Llegaba de esta forma el crucial partido ante Australia, y como se había anunciado Lázaro Blanco  era el abridor y por cierto no estuvo a la altura esperada, solo un cuadrangular con las bases llenas del mejor pelotero cubano de la actualidad Alfredo Despaigne y efectivo relevo de Miguel Lahera, nos permitió arribar a la meta.

Como es natural, el ser humano siempre es inconforme y aspira a seguir mejorando; pero, chocamos con Israel abriendo la segunda fase.

Los israelitas sorprendieron a todos en la fase inicial al dominarla de forma invicta, dejando en el camino a selecciones de la talla de Corea del Sur y Taipéi de China, además de triunfar ante Holanda, para finalizar invictos.

No se produjo a la ofensiva y nos costó el revés, 4 por 1, donde nuevamente Despaigne conectó jonrón, nuestra única anotación.

Llegó el momento de enfrentar de nuevo a Japón y aunque peleamos de principio a fin, cedimos con marcador final de 8 carreras por 5, dejando la escena lista para el tope ante Holanda, que nos bateó a su antojo, propinándonos KO, de 14 carreras por una, que nos dolió a todos.

Creo que llegamos hasta donde podíamos llegar, pues nuestro Béisbol tiene muchas carencias y son conocidas por todos.

La Serie Nacional no tiene un nivel ni parecido a los certámenes del Caribe, y por lo tanto nuestros bateadores no ven a lanzadores de esta calidad, con amplio repertorio y dominio de la zona de strike.

Los lanzadores, al querer trabajar en la zona de duda y esta no estar acorde con lo que se canta en Cuba, dan muchas bases por bolas y cuando vienen a marcar, son bateados con libertad.

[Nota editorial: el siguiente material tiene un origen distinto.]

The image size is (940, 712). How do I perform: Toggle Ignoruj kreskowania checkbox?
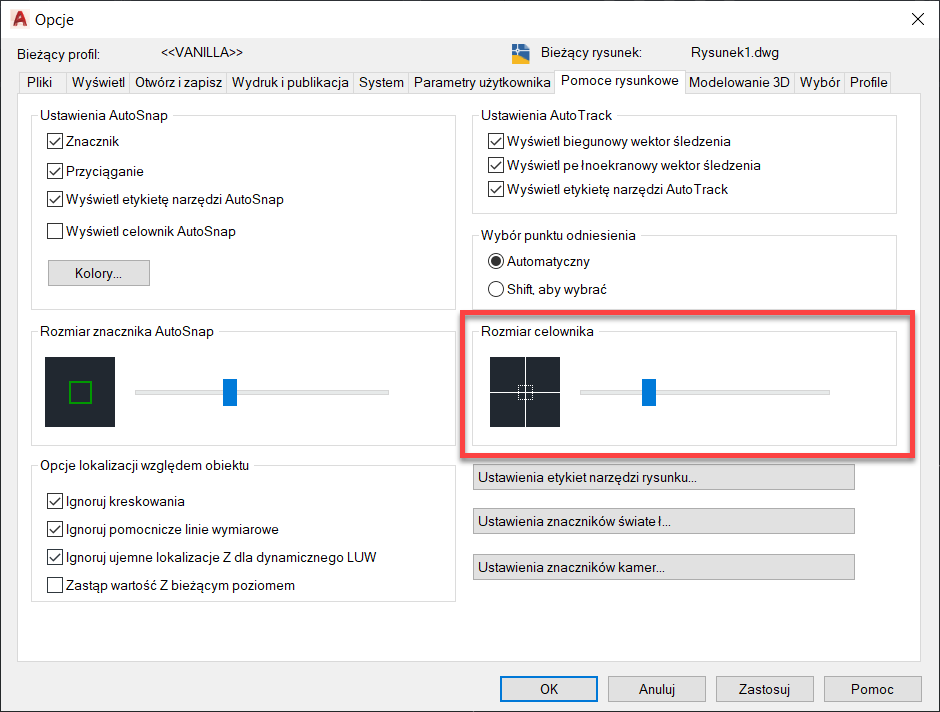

Tenemos que tomar decisiones rápidas con nuestra pelota, aún estamos a tiempo, tenemos peloteros de calidad; pero si no juegan a un nivel superior, será poco menos que imposible lograr un resultado satisfactorio.

Veamos lo sucedido en este clásico con nuestra escuadra y pensemos en que el Béisbol estará en la cita olímpica de Tokio 2020; pero serán solo seis conjuntos, por lo que la clasificación será bien dura y verdaderamente nos dolería mucho no estar presente en la lid bajo los cinco aros.